3.3. Statistical Significance and Spatial Uncertainty
The intensity value at a grid cell calculated by KRE needs to be evaluated for its statistical significance. This was done through a Monte Carlo process. Specifically, we let the computer randomly select births with defects from all births, not being restricted by the number of births with defects in each town. Similar processes for generating H0 scenarios have been widely used, and a recent example is . The result of this selection was a simulated random distribution of births with defects, and was used to run the KRE analysis and generate a new raster layer of intensity. We ran this simulation 99 times to generate 99 raster layers of random distribution of intensity. Each cell value in Figure 2(a) was then compared with the 99 simulated values at the same cell. Its rank in the 100 values was considered as its p-value. For example, if a cell value in Figure 2(a) is the second highest among the 100 values at the same cell, it can be considered that the probability for such a high value to occur at this location is not greater than 0.02; in other words, its p = 0.02. The output from this analysis is a map of p-value (Figure 2(b)).
We are aware that 99 is a relatively small number of simulations to define the p-value(s). The estimated p-value will be more accurate with more simulations. The current small number of iterations is solely a result of the limited computing capacity of the desktop PC the program currently runs on. We are working on migration of the program to a high-performance computing platform.
The uncertainty sourced from aggregation can be quantified by measuring the variance in the results from different disaggregation iterations. We ran the disaggregation process 50 times and generated 50 sets of locations of births in NH. Each of the 50 sets of locations were used to run the mapping process described above, and the whole process is illustrated in Figure 3.
The operations with the 50 sets of disaggregated locations generated 50 p-value maps like that in Figure 2(b). From the 50 p-value maps, we generated three maps as the final output of the entire mapping process, including a map of mean p value, a map of standard deviation of p-value, and a map of hot spots of birth defects in NH (Figure 4).
In the map of mean, the cell value is the simple average of the 50 p-values at that cell from the 50 p-value maps, and thus this map can be considered displaying the representative spatial distribution of the risk of birth defects estimated from the prevalence data; the smaller the mean p value, the more statistically significant the risk. In the map of standard deviation, the cell value is the standard deviation of the 50 p-values at that location, which can be considered as a representation of the uncertainty, caused by data aggregation, in the estimated risk value at that location, and thus this map shows the spatial distribution of the uncertainty sourced from data aggregation. The map of hot spots was generated by marking those grid cells whose intensity values are significantly high and the spatial uncertainties are sufficiently low. In this study, if a cell’s mean p-value plus two corresponding standard deviations is still smaller than 0.1 (i.e., α = 0.1), the cell was marked. Through this process, we identified a number of hot spots for birth defects in NH (Figure 4(c)). A more formal interpretation of a marked cell in the hot spot map is that the chance for a location to have such a high intensity of births with defects simply because of the number of births (weighted by age groups) in the location’s neighborhood is less than 10%, and the chance for a location to have such a significance of intensity simply because of the randomization in the disaggregation is beyond two standard deviations.
★ ★ ★
**THE TASK**: In the passage on statistical significance and spatial uncertainty, rewrite the part starting at "The uncertainty sourced from aggregation" and ending at "in Figure 3.", swapping "variance" for "spread".

**EXCERPTED RECORDS**:
★ ★ ★
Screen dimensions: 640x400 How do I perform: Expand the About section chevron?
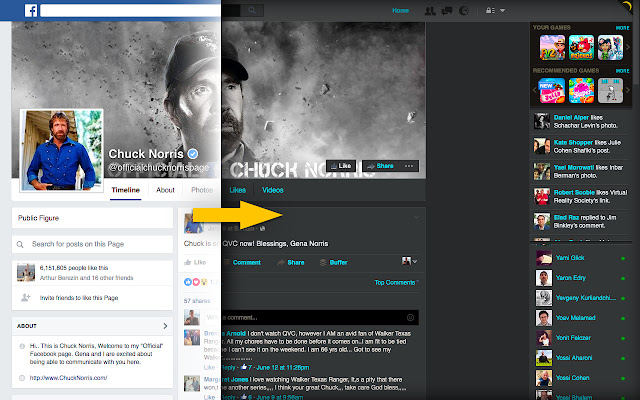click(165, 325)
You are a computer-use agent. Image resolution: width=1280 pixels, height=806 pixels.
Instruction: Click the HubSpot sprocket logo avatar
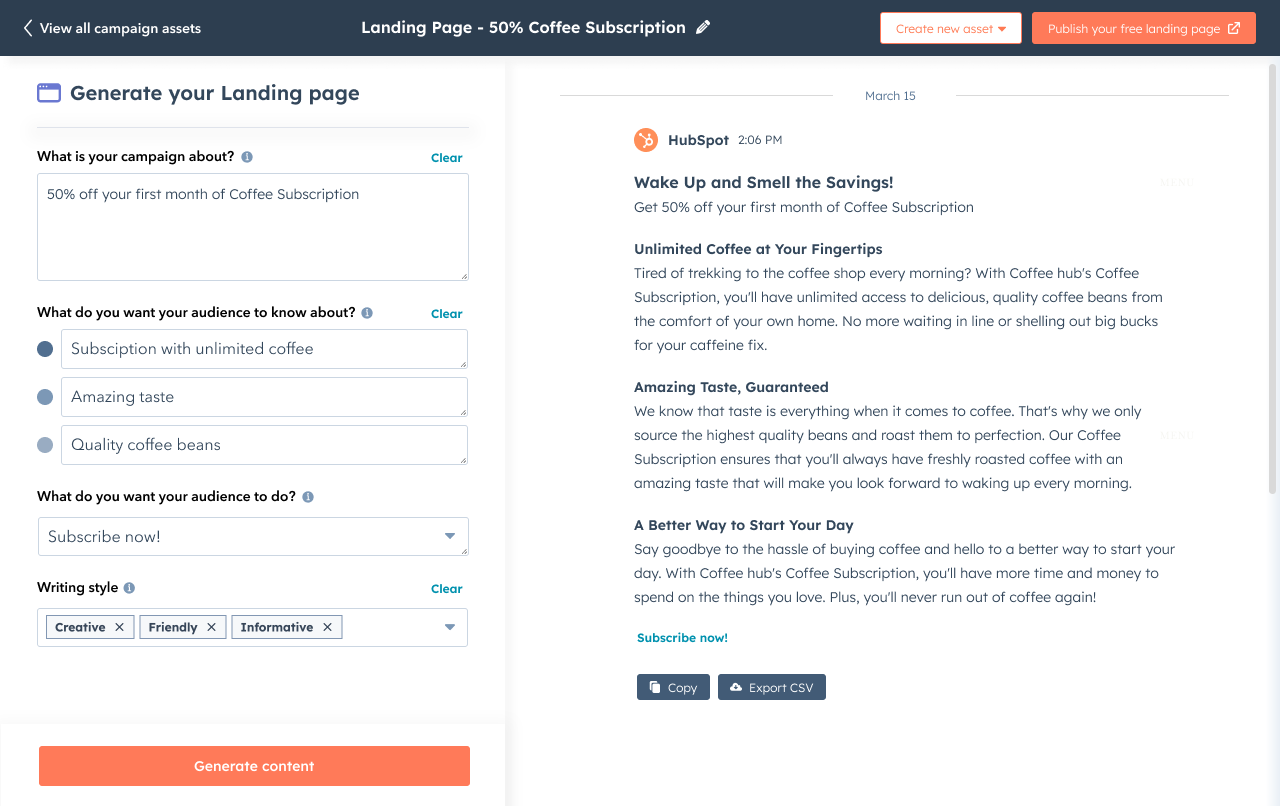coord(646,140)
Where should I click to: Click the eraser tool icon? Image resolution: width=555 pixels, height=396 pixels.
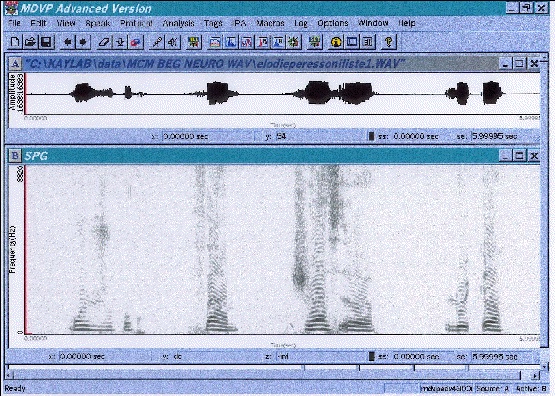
★ ★ ★
**THE ANSWER**:
The uncertainty sourced from aggregation can be quantified by measuring the spread in the results from different disaggregation iterations. We ran the disaggregation process 50 times and generated 50 sets of locations of births in NH. Each of the 50 sets of locations were used to run the mapping process described above, and the whole process is illustrated in Figure 3.